• [EXERCISE PROMPT]: Copy each of the following items word for word, keeping every line as it stands.

### DATA SHOWN ###

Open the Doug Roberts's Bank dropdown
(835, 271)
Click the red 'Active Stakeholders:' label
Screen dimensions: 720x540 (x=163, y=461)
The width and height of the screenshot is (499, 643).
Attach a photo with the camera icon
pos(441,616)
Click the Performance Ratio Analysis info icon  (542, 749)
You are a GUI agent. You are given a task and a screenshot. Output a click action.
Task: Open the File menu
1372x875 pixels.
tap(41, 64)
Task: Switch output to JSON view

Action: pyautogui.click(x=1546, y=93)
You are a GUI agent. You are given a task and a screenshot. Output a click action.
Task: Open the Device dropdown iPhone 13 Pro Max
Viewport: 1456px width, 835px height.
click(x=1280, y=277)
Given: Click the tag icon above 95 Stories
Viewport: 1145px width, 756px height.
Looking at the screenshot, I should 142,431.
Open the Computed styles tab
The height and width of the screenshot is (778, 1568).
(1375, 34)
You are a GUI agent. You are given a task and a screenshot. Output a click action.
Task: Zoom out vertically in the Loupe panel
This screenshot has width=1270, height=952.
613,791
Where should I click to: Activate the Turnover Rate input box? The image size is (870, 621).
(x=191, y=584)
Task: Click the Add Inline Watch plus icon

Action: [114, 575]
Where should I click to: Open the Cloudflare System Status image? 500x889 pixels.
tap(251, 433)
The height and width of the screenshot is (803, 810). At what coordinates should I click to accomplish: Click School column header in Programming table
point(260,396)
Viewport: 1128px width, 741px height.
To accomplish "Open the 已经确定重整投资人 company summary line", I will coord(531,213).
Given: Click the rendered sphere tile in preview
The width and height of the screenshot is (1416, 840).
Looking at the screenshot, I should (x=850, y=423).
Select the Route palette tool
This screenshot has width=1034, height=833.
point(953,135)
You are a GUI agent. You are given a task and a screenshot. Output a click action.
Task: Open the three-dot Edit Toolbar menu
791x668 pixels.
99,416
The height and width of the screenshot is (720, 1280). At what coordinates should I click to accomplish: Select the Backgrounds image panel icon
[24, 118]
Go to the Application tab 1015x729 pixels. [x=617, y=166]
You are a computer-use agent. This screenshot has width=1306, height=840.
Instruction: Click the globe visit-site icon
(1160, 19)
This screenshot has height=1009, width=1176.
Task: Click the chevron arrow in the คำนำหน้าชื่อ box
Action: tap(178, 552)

###

• [RESULT OF THIS TASK]:
Open the Doug Roberts's Bank dropdown
(835, 271)
Click the red 'Active Stakeholders:' label
Screen dimensions: 720x540 (x=163, y=461)
The width and height of the screenshot is (499, 643).
Attach a photo with the camera icon
pos(441,616)
Click the Performance Ratio Analysis info icon  (542, 749)
You are a GUI agent. You are given a task and a screenshot. Output a click action.
Task: Open the File menu
1372x875 pixels.
tap(41, 64)
Task: Switch output to JSON view

Action: pyautogui.click(x=1546, y=93)
You are a GUI agent. You are given a task and a screenshot. Output a click action.
Task: Open the Device dropdown iPhone 13 Pro Max
Viewport: 1456px width, 835px height.
click(x=1280, y=277)
Given: Click the tag icon above 95 Stories
Viewport: 1145px width, 756px height.
Looking at the screenshot, I should 142,431.
Open the Computed styles tab
The height and width of the screenshot is (778, 1568).
(1375, 34)
You are a GUI agent. You are given a task and a screenshot. Output a click action.
Task: Zoom out vertically in the Loupe panel
This screenshot has width=1270, height=952.
613,791
Where should I click to: Activate the Turnover Rate input box? The image size is (870, 621).
(x=191, y=584)
Task: Click the Add Inline Watch plus icon

Action: [114, 575]
Where should I click to: Open the Cloudflare System Status image? 500x889 pixels.
tap(251, 433)
The height and width of the screenshot is (803, 810). At what coordinates should I click to accomplish: Click School column header in Programming table
point(260,396)
Viewport: 1128px width, 741px height.
To accomplish "Open the 已经确定重整投资人 company summary line", I will coord(531,213).
Given: Click the rendered sphere tile in preview
The width and height of the screenshot is (1416, 840).
Looking at the screenshot, I should (x=850, y=423).
Select the Route palette tool
This screenshot has width=1034, height=833.
point(953,135)
You are a GUI agent. You are given a task and a screenshot. Output a click action.
Task: Open the three-dot Edit Toolbar menu
791x668 pixels.
99,416
The height and width of the screenshot is (720, 1280). At what coordinates should I click to accomplish: Select the Backgrounds image panel icon
[24, 118]
Go to the Application tab 1015x729 pixels. [x=617, y=166]
You are a computer-use agent. This screenshot has width=1306, height=840.
Instruction: Click the globe visit-site icon
(1160, 19)
This screenshot has height=1009, width=1176.
Task: Click the chevron arrow in the คำนำหน้าชื่อ box
Action: tap(178, 552)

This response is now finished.